No matter who's doing the selling, the key to the specialty market is taking the time to understanding the customer's business. Every door may not be open, but it's at least ajar. In the gift business, said Anne McGilvray, "there is not a store out there that you don't have a book for."

Gauging Trends at Froggies 5&10
Anne McGilvray and her husband, Michael, have no regrets about the extra work involved in running Froggie's 5&10, a retro card and gift store for children and adults in Dallas, Tex., where their gift rep business, Anne McGilvray & Company, is headquartered and has one of its showrooms. "To me, it's just a major advantage to get a little more insight into customer reactions and trends," said Anne.

Like most gift stores, Froggie's, which opened 10 years ago, carries a limited number of books. In the midst of marbles, jump ropes and spinning tops, the McGilvrays have a 16 running feet of flat wall on which 150 books are displayed face out. They have an additional 30 running feet in their sister store, Tadpole's, a children's toy store they opened in 2000, when the neighboring space became available and the landlord gave them permission to break through the wall. "We sell a lot more books at Tadpole's," said Anne. Tadpole's features a number of spinner racks, including ones for Golden Books, Mad Libs, DK sticker books, Dover, Klutz and Curious George. Each store is about 1,700 square feet.

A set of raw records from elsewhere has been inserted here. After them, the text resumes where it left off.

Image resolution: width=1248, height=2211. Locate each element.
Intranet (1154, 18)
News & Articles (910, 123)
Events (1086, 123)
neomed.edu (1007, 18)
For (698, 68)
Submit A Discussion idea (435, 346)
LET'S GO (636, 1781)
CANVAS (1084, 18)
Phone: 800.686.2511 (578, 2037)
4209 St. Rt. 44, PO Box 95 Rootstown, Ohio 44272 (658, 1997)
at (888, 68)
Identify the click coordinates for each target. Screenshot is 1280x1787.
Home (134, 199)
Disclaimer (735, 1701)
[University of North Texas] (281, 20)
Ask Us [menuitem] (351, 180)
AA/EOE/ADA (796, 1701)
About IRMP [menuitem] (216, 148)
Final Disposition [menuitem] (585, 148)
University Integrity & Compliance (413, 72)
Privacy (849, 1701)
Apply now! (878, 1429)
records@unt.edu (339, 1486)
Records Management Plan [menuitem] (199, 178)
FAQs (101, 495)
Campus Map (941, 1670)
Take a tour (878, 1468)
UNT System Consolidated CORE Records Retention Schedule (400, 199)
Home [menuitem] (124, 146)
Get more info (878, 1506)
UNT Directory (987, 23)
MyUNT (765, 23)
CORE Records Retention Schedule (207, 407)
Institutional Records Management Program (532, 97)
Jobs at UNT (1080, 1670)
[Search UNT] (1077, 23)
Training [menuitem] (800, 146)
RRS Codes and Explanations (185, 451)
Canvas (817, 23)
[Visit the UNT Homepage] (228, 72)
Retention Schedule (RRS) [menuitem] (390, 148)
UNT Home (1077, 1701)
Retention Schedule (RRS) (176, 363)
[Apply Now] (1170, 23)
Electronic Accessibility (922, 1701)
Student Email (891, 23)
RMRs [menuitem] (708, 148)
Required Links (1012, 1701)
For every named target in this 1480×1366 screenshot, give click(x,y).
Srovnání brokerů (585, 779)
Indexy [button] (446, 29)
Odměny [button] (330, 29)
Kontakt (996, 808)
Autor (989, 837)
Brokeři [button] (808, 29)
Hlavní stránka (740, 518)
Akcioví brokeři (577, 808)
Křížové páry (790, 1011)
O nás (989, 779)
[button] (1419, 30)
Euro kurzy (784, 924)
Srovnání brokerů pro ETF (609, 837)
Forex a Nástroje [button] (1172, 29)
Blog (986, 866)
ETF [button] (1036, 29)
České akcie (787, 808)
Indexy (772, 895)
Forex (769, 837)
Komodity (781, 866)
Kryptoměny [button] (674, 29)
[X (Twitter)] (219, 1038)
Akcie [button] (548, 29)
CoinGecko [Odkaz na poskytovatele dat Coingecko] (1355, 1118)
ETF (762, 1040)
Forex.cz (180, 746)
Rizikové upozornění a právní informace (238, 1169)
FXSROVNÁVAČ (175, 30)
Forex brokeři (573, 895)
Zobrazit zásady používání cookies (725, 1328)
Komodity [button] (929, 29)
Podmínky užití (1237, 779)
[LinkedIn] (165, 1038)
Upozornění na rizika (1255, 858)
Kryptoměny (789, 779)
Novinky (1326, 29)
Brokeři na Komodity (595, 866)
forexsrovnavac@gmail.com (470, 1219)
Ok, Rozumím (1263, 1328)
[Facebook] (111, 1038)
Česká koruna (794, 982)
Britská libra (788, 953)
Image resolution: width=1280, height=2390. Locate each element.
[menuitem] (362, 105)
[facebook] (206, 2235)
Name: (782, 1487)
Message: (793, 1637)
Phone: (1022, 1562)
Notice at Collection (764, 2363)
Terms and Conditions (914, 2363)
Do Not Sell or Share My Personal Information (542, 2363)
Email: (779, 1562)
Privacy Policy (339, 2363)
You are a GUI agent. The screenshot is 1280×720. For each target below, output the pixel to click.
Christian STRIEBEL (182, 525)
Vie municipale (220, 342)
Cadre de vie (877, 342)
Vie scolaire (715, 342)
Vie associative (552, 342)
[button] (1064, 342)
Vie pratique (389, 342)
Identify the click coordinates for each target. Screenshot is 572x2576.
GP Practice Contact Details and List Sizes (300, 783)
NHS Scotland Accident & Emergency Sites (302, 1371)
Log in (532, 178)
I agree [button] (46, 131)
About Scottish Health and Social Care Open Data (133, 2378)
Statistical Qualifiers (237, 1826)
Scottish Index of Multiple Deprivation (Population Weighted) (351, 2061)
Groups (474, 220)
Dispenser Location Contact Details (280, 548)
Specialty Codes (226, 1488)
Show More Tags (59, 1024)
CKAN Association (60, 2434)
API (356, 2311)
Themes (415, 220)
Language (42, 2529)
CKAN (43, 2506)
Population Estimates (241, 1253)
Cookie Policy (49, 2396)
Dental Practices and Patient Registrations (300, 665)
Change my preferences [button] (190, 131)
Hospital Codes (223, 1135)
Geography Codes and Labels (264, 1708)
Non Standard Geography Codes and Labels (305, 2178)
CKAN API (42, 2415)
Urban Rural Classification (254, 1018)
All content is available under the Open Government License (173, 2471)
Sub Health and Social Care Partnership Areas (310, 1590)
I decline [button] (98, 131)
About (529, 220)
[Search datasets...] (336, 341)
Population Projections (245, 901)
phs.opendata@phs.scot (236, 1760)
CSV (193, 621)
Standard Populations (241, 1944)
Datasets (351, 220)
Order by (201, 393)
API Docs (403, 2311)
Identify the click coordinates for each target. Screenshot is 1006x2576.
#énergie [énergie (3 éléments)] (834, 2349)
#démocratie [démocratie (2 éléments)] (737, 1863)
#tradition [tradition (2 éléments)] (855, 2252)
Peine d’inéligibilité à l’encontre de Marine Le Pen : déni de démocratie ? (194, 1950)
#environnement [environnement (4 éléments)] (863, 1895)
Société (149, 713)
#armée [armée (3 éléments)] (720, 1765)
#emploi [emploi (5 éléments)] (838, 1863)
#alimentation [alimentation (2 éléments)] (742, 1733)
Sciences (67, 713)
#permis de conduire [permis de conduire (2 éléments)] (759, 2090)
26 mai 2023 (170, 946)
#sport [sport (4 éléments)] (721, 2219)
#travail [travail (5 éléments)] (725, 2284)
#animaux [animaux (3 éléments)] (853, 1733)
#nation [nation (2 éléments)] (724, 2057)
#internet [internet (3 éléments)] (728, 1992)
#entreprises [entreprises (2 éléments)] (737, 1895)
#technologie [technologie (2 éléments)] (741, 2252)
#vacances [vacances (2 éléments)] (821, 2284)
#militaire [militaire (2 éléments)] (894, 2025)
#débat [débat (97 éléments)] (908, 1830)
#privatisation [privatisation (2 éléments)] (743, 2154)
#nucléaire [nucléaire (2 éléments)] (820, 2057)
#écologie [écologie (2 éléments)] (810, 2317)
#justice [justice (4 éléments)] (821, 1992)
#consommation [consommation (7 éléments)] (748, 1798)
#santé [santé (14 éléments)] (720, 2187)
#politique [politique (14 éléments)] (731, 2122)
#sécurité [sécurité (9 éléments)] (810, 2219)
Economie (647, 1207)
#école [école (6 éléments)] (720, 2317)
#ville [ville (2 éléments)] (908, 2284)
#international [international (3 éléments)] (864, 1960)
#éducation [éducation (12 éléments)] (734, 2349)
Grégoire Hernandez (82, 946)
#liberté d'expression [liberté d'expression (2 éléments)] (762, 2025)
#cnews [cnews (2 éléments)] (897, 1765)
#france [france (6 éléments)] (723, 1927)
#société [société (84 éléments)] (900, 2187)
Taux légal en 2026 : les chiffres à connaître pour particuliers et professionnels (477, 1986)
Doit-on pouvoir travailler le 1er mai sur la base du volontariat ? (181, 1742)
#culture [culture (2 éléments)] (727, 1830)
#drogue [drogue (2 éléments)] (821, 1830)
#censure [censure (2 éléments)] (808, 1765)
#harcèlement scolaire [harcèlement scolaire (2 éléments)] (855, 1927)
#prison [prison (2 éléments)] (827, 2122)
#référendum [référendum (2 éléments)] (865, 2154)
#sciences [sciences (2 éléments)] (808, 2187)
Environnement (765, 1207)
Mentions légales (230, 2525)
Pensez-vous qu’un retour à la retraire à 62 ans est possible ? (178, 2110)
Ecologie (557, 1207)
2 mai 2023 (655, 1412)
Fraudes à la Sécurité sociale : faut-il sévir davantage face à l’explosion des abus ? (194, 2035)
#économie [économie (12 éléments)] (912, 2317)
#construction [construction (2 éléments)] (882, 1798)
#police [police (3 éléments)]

Over the past 12 months, Froggie's and Tadpole's together have sold close to 17,800 books worth $150,000 at retail, which averages roughly $8.46 per book. Their success, Anne said, is further proof that books can add significantly to gift store sales, observing that to be successful "You have to make space. You can't order one or two at a time, and you have to show them face out." Anne plans to forward the stores' statistics to her reps. The McGilvrays don't limit the stores' selection to their own clients. Anne estimates that 60% their stock comes from the lines they represent, while the remaining 40% is books they find at gift shows, Toy Fair and BEA.